Given instruction —
Rewrite the rows below as a Markdown table with the columns "Number" and "Line". Start at the line containing "Click the refresh" and go on through the line containing "Action: click(1119, 480)", numbering each line in order and omitting blank lines.

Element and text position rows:
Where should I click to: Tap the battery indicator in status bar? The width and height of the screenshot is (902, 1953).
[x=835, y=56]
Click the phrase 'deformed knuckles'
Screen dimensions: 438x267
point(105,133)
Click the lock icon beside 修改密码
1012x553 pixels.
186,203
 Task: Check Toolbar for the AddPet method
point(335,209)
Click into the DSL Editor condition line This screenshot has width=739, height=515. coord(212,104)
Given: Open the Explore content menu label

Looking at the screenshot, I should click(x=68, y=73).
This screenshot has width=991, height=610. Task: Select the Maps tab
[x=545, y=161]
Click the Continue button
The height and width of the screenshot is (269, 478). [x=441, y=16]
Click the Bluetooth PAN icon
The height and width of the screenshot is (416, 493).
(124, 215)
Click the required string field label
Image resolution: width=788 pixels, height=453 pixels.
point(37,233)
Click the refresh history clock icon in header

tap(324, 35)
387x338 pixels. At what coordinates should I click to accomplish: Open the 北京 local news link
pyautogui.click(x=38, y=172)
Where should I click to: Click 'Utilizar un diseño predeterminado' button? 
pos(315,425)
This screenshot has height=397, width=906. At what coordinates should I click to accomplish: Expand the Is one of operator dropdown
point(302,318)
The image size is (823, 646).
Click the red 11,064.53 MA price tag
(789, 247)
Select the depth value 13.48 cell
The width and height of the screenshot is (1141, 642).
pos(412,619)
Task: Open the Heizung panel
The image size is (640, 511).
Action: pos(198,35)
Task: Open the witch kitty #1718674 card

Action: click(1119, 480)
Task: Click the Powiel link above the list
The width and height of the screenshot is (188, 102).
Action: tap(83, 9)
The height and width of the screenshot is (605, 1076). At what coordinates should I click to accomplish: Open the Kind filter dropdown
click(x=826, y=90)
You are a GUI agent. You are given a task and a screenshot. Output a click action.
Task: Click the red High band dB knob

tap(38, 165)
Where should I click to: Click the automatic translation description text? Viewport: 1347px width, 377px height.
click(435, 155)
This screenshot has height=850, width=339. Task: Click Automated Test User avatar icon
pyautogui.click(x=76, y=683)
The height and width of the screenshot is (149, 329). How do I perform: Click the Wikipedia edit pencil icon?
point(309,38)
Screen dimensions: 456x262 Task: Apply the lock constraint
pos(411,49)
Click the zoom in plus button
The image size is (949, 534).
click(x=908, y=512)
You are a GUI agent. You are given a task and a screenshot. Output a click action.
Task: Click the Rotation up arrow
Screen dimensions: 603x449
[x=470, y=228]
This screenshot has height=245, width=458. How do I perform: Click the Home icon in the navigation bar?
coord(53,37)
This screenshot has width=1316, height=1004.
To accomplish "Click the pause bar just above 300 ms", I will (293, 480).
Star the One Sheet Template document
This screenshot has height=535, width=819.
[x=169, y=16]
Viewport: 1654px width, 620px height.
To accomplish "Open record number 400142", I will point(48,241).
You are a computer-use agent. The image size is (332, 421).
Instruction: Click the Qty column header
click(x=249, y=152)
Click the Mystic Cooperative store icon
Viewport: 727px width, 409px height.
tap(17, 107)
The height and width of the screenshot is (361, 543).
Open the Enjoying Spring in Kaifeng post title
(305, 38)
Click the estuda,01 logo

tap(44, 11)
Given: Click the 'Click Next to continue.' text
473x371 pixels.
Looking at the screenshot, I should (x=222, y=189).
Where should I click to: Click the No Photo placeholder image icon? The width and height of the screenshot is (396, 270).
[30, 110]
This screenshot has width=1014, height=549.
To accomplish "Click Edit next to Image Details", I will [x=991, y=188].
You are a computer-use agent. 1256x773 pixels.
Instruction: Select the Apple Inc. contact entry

Result —
| Number | Line |
|---|---|
| 1 | Click the refresh history clock icon in header |
| 2 | tap(324, 35) |
| 3 | 387x338 pixels. At what coordinates should I click to accomplish: Open the 北京 local news link |
| 4 | pyautogui.click(x=38, y=172) |
| 5 | Where should I click to: Click 'Utilizar un diseño predeterminado' button?  |
| 6 | pos(315,425) |
| 7 | This screenshot has height=397, width=906. At what coordinates should I click to accomplish: Expand the Is one of operator dropdown |
| 8 | point(302,318) |
| 9 | The image size is (823, 646). |
| 10 | Click the red 11,064.53 MA price tag |
| 11 | (789, 247) |
| 12 | Select the depth value 13.48 cell |
| 13 | The width and height of the screenshot is (1141, 642). |
| 14 | pos(412,619) |
| 15 | Task: Open the Heizung panel |
| 16 | The image size is (640, 511). |
| 17 | Action: pos(198,35) |
| 18 | Task: Open the witch kitty #1718674 card |
| 19 | Action: click(1119, 480) |